“It is said that emigration is the only cure for the misfortunes of Ireland. On the contrary, emigration is killing her. In the first place, it is not true that she is too populated. Italy has 239 inhabitants per square mile”—(Oh! Sir Thomas! how wrong it is to juggle with figures in that fashion! You are quoting the statistics of Milan and Lombardy. If you took those of the Pontine Marshes or of Calabria, I think your argument would fall to pieces)—“Germany has 201; Holland, 181; France, 180; and Ireland only 169. And yet Ireland is much more fertile than England, or than most other countries.” (Oh, Sir Thomas!)
And then he added, “We suffer from a want of capital. Now at least four million Irishmen have emigrated in the last thirty years. Each man has spent at least 6l. on his voyage, this therefore amounts to twenty-four million pounds sterling, which Ireland has lost through emigration.” (Really, Sir Thomas, you are making fun of your audience! For one Irishman who has gone straight to America, ten have gone to England first, in search of fortune. Now whilst admitting that the emigrants to America have each spent 6l. on their journey, and this is far from true, for the ship companies take a whole family for 6l., a great many of them have simply spent four or five shillings in reaching the English coast. I think that if you reduced your numbers by seven-eighths you would perhaps be a little nearer the truth.) “Now if Ireland had retained this twenty-four millions, her agriculture would be flourishing and prosperous.”
The last few sentences particularly called forth immense enthusiasm.
“Gentlemen,” said he, “it is a solemn hour. This is the last time that I shall solicit your votes to send me to London. In a few months you will be called upon to vote again, and this time to return me as your representative to our national Parliament in Dublin. My election is not doubtful; but it is important that the large majority you gave me last time should be increased now, to prove to England that there is but an infinite minority of Irishmen who are not determined to acquire Home Rule!”
Sir Thomas Esmonde was followed by a ferocious looking doctor, who handled the English in general, but Lord Randolph Churchill in particular, very roughly; he appeared to cherish a special animosity against the latter. What had he done to him? I do not know. But if I were Lord Randolph I would avoid that doctor if I were ill.
I hoped for some compensation when Mr. Abraham Shackleton began to speak. I had heard that he was a Quaker. The only thing that I ever understood about the religion of that sect was that its members never wore buttons to their coats, always kept on their hats, and thee’d and thou’d everybody. Now his waistcoat was buttoned, his head was only covered with badly-combed hair, and I heard him say to the Lord Mayor, who came in; “How do you do?” This immediately put me on my guard, for I have a horror of renegades. I therefore only waited to hear him declare that he would rather be oppressed by a Catholic like his friend the Lord Mayor than protected by a Protestant like Mr. Chamberlain; then I slipped out, only too happy to breathe the fresh air once more.

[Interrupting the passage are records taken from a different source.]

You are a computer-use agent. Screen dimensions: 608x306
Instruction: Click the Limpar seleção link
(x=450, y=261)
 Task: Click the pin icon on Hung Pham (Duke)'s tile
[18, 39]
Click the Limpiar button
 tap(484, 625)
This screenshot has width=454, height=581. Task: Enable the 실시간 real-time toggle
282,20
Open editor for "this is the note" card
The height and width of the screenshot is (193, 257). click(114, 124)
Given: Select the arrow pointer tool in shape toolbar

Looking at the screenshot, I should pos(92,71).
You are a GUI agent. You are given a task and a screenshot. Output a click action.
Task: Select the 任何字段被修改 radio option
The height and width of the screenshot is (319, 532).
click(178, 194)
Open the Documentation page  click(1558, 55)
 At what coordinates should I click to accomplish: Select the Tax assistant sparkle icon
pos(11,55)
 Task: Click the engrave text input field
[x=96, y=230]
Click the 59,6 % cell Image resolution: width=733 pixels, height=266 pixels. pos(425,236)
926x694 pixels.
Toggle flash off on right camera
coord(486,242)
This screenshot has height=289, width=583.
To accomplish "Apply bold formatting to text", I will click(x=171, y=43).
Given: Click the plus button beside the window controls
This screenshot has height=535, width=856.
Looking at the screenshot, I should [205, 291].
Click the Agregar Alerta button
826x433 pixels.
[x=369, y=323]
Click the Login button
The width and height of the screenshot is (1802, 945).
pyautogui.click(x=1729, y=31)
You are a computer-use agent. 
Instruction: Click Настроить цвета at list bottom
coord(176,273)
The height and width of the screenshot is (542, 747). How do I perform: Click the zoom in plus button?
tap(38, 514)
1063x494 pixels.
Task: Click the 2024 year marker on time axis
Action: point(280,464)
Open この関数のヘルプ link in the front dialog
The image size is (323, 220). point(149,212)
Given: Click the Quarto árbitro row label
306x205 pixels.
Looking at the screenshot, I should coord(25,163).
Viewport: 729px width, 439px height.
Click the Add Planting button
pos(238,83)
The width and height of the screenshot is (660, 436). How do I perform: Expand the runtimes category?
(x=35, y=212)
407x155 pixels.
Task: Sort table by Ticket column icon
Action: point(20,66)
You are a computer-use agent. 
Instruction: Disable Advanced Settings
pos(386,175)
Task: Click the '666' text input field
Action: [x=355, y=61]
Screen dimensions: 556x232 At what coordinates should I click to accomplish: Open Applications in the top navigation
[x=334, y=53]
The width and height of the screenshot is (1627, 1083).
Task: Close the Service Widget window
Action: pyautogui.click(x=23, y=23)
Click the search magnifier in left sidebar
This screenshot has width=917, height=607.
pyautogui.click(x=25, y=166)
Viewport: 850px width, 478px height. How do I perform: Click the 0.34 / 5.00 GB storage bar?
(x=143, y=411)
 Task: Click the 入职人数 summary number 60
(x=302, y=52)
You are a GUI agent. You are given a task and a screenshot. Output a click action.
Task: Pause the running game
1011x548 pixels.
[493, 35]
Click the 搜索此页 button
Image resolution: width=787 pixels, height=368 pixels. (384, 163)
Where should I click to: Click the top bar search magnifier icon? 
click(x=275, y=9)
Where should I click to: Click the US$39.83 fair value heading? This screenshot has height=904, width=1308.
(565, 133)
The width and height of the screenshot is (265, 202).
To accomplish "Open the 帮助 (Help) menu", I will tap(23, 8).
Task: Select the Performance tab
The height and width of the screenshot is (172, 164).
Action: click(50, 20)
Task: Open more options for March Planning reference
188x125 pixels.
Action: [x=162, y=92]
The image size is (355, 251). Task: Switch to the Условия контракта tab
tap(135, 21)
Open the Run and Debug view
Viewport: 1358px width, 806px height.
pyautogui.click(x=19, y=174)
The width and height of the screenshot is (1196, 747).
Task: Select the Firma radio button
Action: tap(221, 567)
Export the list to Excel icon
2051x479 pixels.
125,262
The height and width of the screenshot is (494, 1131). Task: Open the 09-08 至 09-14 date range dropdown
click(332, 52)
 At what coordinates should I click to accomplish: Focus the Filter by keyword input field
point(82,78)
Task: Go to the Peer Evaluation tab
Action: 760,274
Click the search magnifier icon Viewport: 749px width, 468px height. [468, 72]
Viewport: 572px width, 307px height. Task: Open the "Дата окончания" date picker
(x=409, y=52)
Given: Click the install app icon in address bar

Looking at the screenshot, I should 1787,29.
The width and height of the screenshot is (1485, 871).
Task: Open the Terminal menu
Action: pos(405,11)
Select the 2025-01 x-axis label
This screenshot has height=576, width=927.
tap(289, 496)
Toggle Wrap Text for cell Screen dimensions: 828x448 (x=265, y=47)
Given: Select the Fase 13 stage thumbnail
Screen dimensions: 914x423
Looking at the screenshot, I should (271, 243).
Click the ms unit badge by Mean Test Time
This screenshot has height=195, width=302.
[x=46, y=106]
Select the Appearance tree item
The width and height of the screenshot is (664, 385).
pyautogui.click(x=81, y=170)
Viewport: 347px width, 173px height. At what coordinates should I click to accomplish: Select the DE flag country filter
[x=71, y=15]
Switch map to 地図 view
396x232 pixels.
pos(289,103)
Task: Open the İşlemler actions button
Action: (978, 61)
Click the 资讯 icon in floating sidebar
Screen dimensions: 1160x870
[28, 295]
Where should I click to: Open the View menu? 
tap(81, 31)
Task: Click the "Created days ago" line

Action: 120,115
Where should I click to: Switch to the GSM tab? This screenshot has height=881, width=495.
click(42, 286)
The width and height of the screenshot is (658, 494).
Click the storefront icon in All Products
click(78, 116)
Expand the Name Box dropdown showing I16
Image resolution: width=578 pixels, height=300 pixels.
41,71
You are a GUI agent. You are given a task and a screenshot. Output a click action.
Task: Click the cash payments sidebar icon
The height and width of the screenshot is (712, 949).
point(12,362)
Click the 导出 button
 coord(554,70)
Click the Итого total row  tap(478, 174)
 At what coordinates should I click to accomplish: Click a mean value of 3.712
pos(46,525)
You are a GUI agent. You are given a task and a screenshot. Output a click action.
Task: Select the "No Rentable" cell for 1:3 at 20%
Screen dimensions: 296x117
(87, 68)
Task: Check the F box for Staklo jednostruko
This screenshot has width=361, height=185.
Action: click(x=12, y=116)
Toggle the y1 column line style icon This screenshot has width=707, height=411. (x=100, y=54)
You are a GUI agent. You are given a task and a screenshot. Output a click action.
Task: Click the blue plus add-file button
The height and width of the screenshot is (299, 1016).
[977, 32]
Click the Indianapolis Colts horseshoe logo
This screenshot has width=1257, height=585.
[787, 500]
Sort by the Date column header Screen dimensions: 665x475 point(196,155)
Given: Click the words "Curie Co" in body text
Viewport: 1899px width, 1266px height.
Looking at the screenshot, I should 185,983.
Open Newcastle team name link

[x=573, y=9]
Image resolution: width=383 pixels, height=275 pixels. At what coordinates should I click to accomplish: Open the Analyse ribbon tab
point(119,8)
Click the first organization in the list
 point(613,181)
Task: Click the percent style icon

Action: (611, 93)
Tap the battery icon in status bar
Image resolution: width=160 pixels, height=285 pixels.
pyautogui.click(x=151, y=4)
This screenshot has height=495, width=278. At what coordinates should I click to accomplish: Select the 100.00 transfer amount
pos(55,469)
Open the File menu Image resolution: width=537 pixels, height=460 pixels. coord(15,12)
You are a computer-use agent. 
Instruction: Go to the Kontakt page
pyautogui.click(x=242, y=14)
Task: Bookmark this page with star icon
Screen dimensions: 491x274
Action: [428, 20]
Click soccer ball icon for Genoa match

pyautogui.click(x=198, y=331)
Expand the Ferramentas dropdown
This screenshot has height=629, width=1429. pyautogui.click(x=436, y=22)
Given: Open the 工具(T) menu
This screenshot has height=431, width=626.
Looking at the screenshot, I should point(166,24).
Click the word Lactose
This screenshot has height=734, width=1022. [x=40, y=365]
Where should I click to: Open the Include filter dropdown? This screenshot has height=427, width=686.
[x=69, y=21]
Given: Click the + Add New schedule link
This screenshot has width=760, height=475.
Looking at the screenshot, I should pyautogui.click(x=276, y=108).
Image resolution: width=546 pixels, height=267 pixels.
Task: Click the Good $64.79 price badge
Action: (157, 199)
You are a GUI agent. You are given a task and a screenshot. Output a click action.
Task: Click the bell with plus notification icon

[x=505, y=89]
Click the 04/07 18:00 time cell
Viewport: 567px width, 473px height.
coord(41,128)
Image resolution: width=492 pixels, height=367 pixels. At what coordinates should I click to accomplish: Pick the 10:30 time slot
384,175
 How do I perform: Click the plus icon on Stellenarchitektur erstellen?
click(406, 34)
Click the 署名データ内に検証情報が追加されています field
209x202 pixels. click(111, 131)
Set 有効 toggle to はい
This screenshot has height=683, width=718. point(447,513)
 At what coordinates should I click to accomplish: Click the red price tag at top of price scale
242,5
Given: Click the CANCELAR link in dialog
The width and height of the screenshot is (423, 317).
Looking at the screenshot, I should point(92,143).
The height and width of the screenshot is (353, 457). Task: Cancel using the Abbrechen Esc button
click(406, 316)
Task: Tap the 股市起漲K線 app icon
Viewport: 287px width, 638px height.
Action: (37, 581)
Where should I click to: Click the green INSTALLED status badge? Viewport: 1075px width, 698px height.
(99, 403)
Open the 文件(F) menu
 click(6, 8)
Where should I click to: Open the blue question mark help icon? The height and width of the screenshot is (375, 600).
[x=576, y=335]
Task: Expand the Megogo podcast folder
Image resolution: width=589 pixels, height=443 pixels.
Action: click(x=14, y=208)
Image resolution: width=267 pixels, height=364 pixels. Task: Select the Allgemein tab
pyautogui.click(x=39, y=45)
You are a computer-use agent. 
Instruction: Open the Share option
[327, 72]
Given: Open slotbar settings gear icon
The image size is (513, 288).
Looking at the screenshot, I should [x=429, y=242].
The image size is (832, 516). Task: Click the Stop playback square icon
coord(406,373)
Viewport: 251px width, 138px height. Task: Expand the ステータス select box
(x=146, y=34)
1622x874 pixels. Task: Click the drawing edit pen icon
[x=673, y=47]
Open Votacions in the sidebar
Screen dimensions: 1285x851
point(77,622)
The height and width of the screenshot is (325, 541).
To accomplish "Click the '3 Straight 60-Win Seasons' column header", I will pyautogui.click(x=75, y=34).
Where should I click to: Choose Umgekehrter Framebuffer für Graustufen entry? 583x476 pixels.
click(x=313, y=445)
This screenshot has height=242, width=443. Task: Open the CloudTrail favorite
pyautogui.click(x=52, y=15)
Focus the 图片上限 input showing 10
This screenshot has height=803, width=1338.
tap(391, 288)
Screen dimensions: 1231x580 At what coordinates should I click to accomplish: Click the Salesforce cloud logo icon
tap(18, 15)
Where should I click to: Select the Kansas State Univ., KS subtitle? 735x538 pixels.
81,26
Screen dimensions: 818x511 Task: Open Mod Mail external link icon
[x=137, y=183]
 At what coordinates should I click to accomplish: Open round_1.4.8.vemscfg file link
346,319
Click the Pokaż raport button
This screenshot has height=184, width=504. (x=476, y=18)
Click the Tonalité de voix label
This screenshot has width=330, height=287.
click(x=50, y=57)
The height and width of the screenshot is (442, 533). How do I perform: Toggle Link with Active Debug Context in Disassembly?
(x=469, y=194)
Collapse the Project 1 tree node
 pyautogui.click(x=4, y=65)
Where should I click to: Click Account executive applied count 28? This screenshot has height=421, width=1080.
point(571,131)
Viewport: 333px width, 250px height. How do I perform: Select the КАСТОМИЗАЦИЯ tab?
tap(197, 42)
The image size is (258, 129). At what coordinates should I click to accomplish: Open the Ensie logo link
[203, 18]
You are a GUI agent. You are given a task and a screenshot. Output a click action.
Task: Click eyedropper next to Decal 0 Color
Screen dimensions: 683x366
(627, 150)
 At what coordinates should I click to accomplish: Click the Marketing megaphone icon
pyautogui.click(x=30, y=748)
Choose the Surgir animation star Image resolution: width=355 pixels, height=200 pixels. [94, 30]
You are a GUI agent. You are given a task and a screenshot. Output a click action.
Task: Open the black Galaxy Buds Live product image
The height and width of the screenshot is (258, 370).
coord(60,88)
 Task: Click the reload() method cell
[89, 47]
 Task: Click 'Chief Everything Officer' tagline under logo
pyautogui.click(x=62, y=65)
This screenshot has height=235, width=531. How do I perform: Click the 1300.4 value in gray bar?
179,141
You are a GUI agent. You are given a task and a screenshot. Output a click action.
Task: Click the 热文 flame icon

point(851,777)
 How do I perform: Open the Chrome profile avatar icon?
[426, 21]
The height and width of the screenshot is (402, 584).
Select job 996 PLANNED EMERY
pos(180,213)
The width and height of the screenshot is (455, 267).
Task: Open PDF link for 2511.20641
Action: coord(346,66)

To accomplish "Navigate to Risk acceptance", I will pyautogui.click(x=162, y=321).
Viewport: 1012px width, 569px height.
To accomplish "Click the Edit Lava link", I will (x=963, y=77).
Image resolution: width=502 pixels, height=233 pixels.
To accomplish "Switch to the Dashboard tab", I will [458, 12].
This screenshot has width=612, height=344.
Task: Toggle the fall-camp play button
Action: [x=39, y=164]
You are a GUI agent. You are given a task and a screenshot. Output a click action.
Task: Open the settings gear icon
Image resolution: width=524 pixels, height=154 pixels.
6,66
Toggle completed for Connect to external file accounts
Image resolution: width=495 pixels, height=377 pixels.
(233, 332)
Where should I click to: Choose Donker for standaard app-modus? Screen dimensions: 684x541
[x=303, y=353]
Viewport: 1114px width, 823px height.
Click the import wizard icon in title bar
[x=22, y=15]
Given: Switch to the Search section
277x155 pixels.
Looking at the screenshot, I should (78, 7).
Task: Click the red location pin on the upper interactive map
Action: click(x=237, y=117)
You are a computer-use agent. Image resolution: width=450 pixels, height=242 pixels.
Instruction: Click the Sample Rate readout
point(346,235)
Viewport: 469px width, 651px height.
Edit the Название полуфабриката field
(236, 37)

Mr. Gray had invited me to smoke a cigar with him at Pembroke House after the meeting. It was already nearly eleven; however, I took advantage of his kind invitation. I was conducted to a magnificent library by a neat little maid who did not appear to have suffered much from Ireland’s misfortunes, nor particularly from famine, for she is quite plump. The master of the house had returned already; he was relating to Mrs. Gray all the incidents of his meeting, which had been very successful. From time to time a small bell recalled him to a telephone placed in the middle of the table. The special wire for the newspaper began to transmit the results of the English elections and the news was immediately forwarded to him. They were not brilliant for the Liberals. From all sides came tidings of the Conservative successes. Mr. Gray’s features expressed great annoyance.
“Bah!” said he at last, “we are beaten! Well, the English will have it hot! There must be new elections before six months are over!”
Apparently this means that there are a few good nights of obstruction reserved for the members of the House of Commons. How strange Mr. Gray’s position is! For in fact, however they may try to dissimulate it, the Irish claims if they do not yet amount to communism as their avowed object—and they may still retain a few illusions upon that point—still it is quite certain that the methods employed by the Land League would not be disowned by the most advanced Communists. No one can proclaim the principle of permanent State intervention in a bargain regulating the value of the land without being a Communist.
Now amongst us there is no lack of rich Communists; but they are only men who are outcasts from their own class, and who have thrown themselves into the party through hatred of the society which they feel is closed against them; for they all lead irregular lives, or else have a blot on their past. Mr. Gray’s case is quite different. He belongs to an excellent family, his perfect respectability has never been questioned, even by his worst enemies. He leads the most regular life; has a large fortune, and yet places all these advantages, and his undoubted abilities, at the service of Communism. Either he shows admirable disinterestedness, or else the race of people, who, mounted on a tree, cut on the side nearest the trunk the branch that supports them, is not yet extinct.